### Input
§
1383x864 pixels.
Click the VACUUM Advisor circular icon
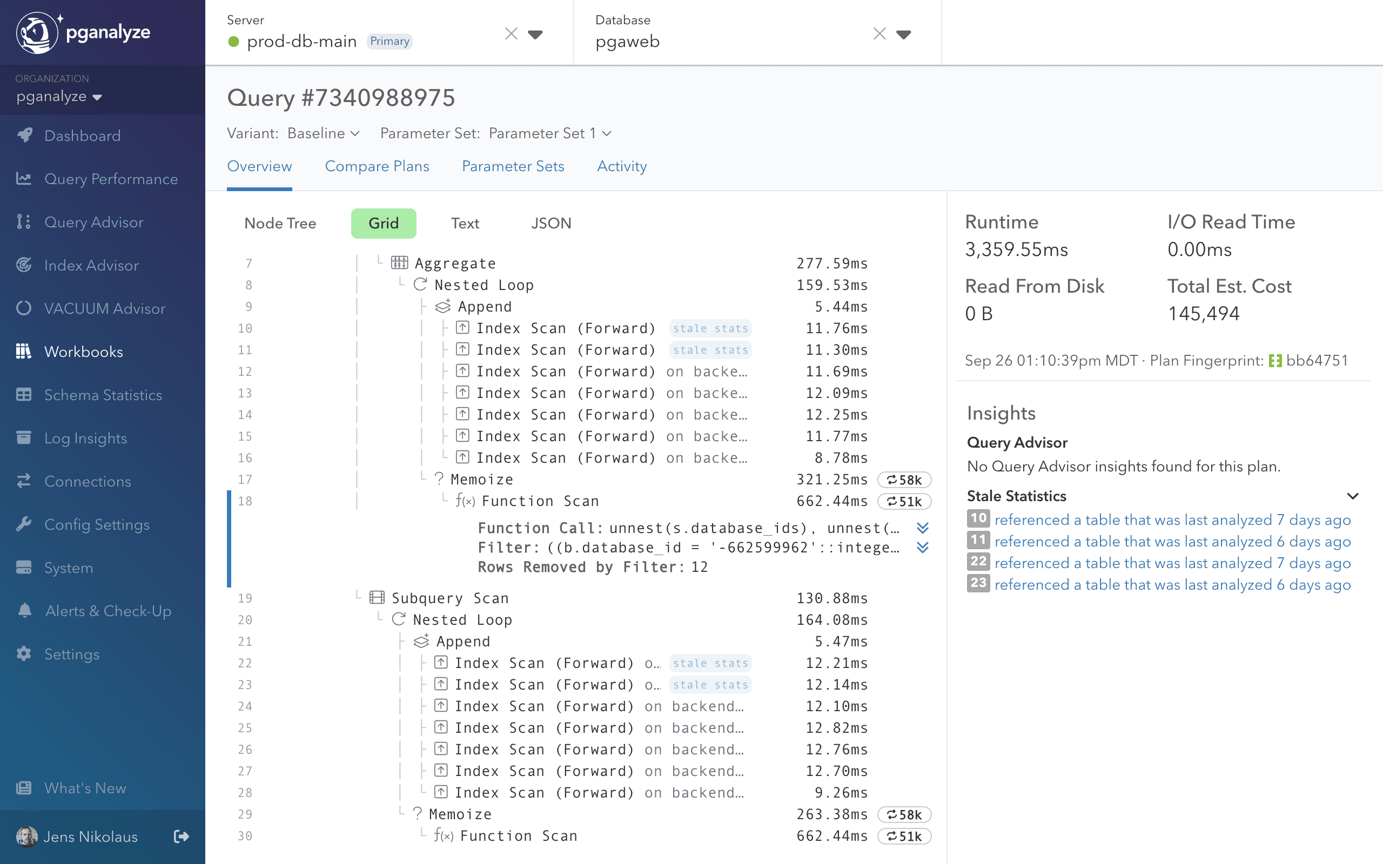tap(23, 308)
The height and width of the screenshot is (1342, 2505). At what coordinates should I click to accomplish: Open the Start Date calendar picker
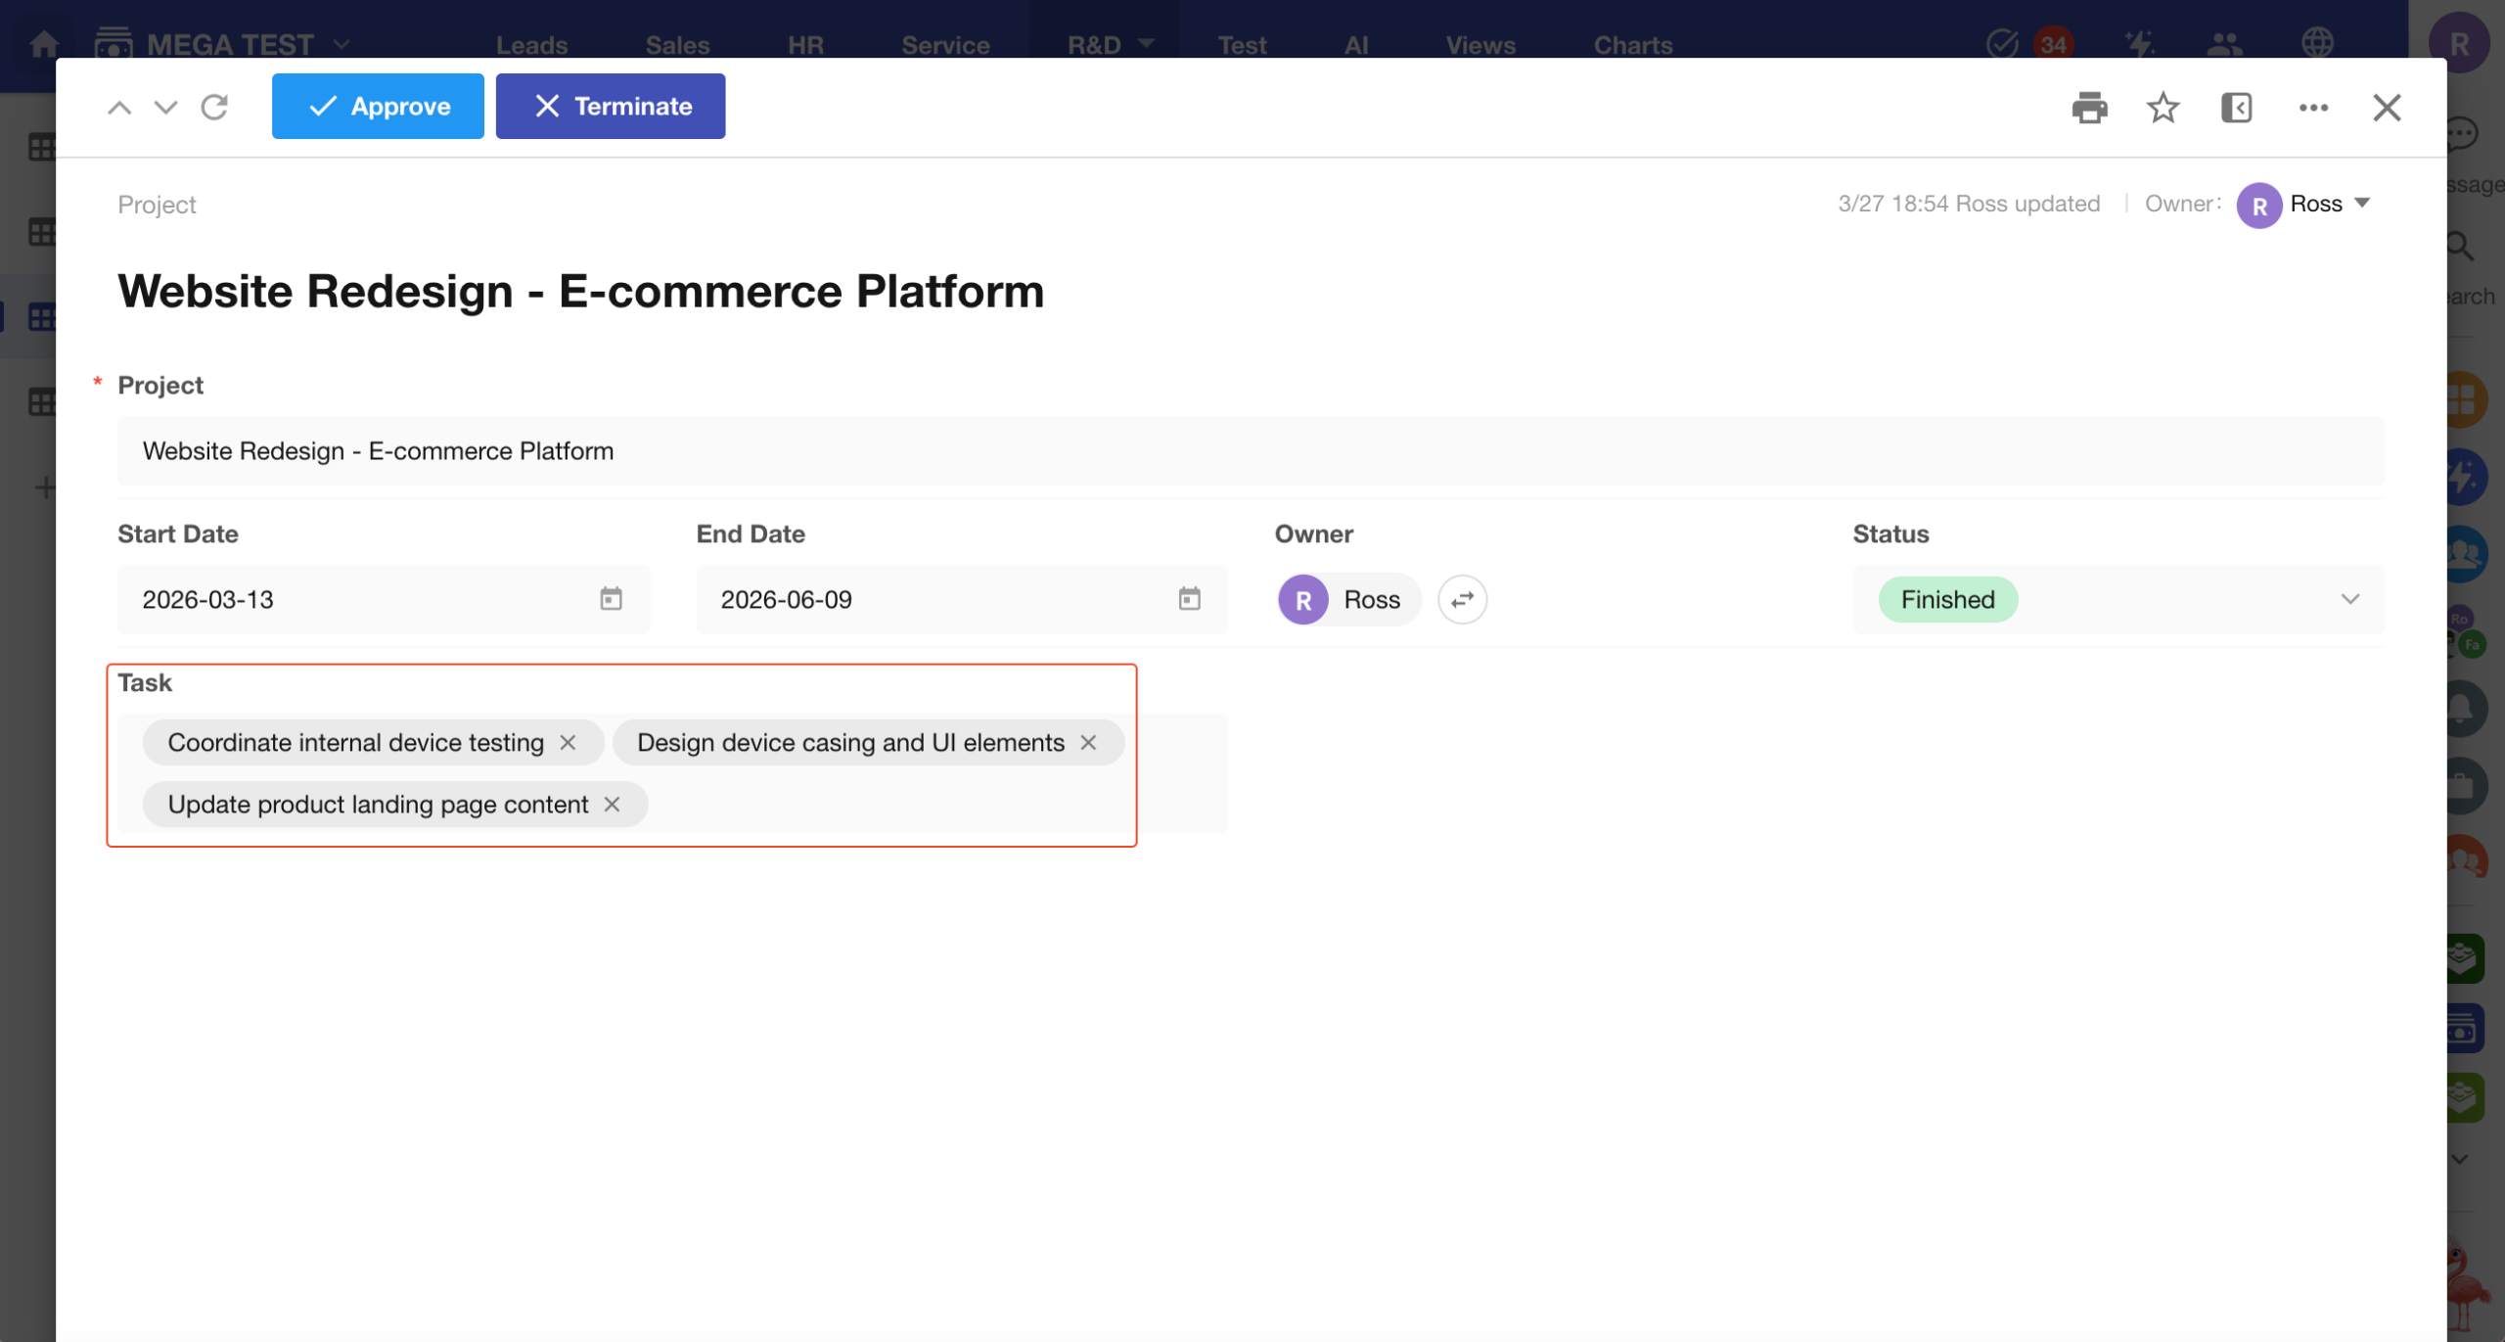click(611, 599)
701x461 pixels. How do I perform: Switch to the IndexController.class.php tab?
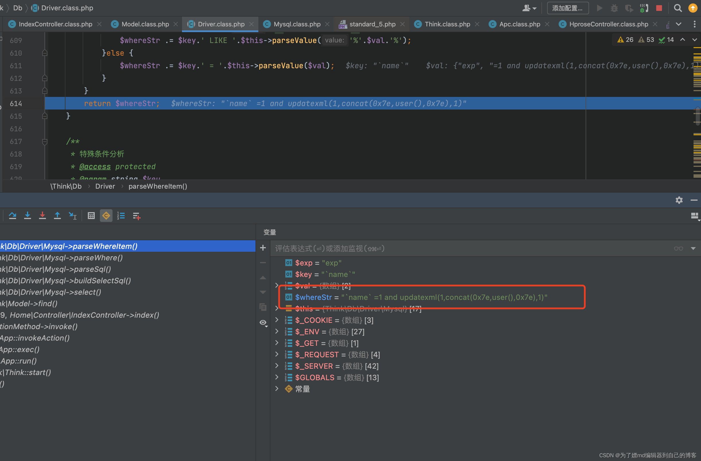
§
### What the exercise asks
Where a line of the records above holds the word "pixels", count it; give the total as a single number and nothing else.

### Answer
2